Kitap Tanıtımı |
Biz biner binmez cezaevi arabası hareket etmişti. Uzun süredir ilk kez Moskova trafiğinin seslerini duyuyorduk. Bir süre sonra araba durdu, önce Betty Olberg ve ben indik, yiyeceklerin konduğu bir avluya götürüldük. Orada bizi Stolipin tipi, eski ve sıradan bir mahkûm vagonu beklemekteydi. Uzaktaki Beyaz Rusya İstasyonunu fark ettim. Buradan trenler Polonyaya ve batıya giderdi. Betty zor ayakta duruyordu. 'Bizi Almanyaya gönderiyorlar,' diye fısıldadım. 'Bu istasyondan başka hiçbir yere gidemezsin.'
Margarete Buber-Neumann, Alman Komünist Partisinin ünlü yöneticilerinden Heinz Neumannın karısıdır. Hitlerden kaçıp sığındıkları Sovyetler Birliğinde GPU tarafından tutuklanırlar. Heinz Neumann GPU bodrumlarında öldürülür. Margarete, Sibiryadaki Karaganda kamplarında çok ağır koşullarda zorunlu çalışmaya tabi tutulur. 1940 yılında, diğer Alman komünistleriyle ve farklı ülkelerden anti-faşistlerle birlikte, GPU tarafından Gestapoya teslim edilir.

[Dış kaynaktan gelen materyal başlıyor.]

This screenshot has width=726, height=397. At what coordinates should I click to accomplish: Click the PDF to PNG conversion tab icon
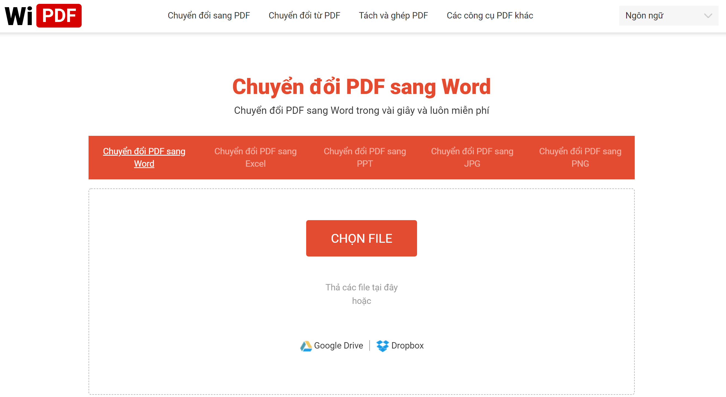(580, 157)

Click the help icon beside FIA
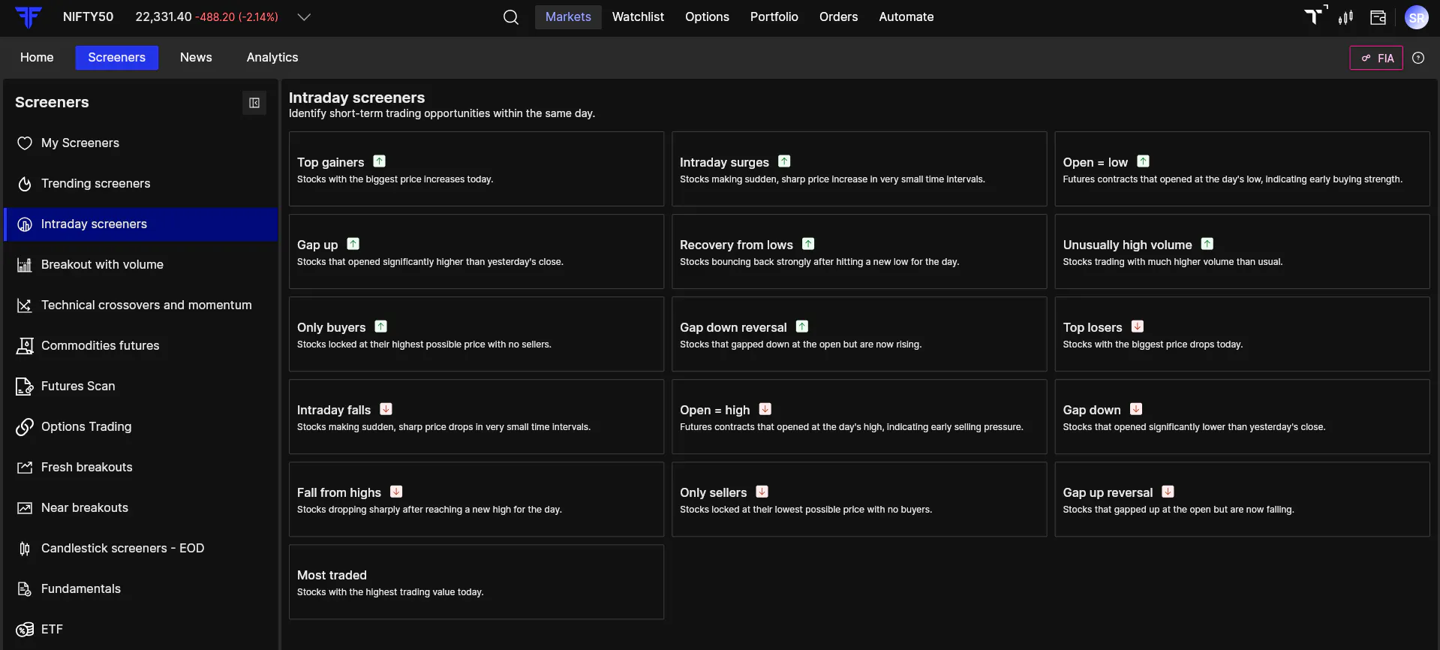click(1418, 58)
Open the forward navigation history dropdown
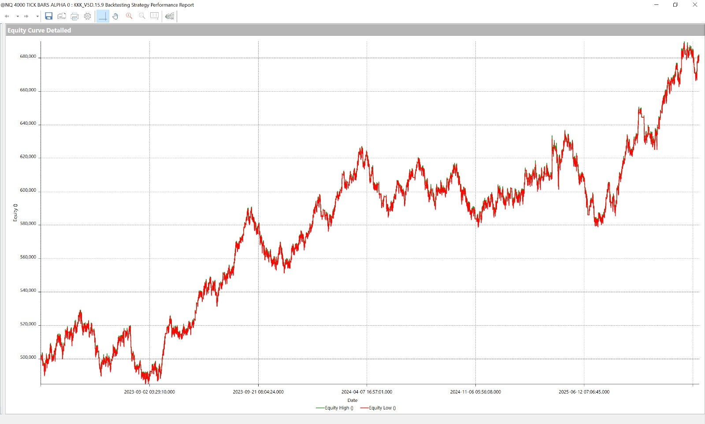The height and width of the screenshot is (424, 705). pos(37,16)
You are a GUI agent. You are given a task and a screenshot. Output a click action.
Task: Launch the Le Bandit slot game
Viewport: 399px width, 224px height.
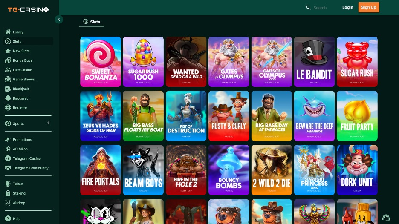314,62
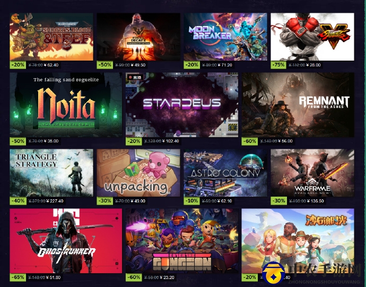Image resolution: width=366 pixels, height=287 pixels.
Task: Select the Triangle Strategy game tile
Action: (51, 173)
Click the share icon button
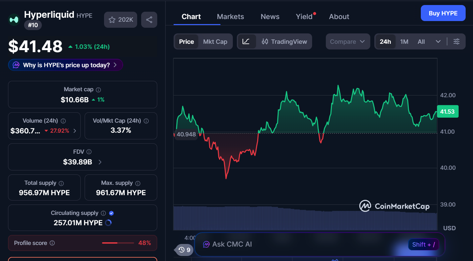Viewport: 473px width, 261px height. 149,20
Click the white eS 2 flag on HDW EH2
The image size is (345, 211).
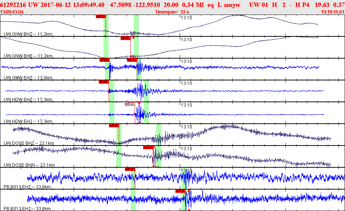130,104
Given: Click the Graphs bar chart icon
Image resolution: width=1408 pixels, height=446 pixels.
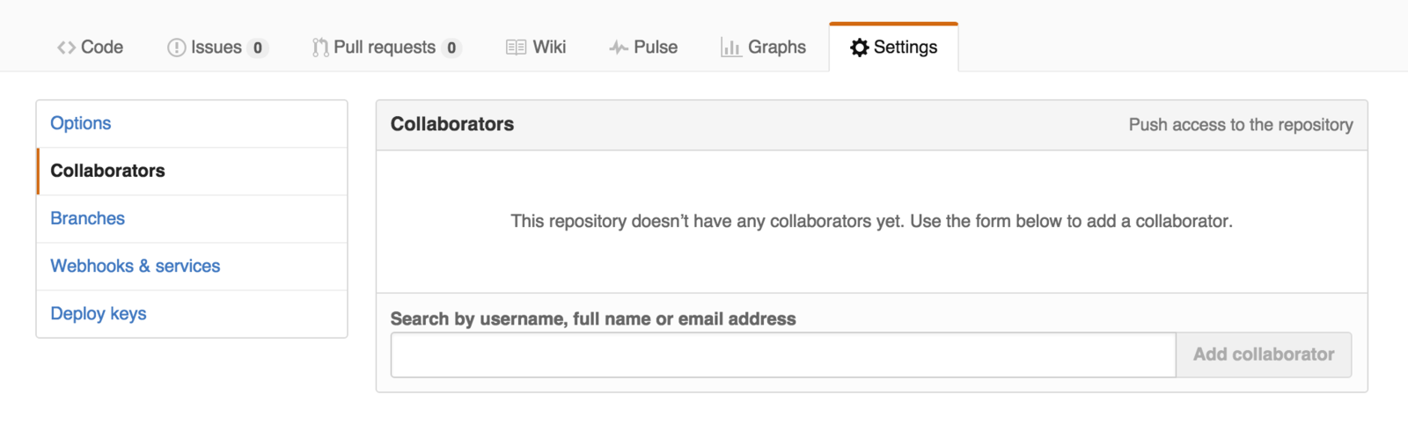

Beş yıl kaldığı Ravensbrück kampına ilişkin anlattıkları Auschwitz kampında yaşananların bir benzeridir. Kitapta, günde ortalama seksen kişinin öldürüldüğü Ravensbrück toplama kampındaki yaşamı, direnişi, Yahova Şahitlerini, kobay olarak kullanılan Polonyalı kadınları, Margaretenin yakın arkadaşı, Kafkanın sevgilisi Milenanın olağanüstü kişiliğini bulacaksınız.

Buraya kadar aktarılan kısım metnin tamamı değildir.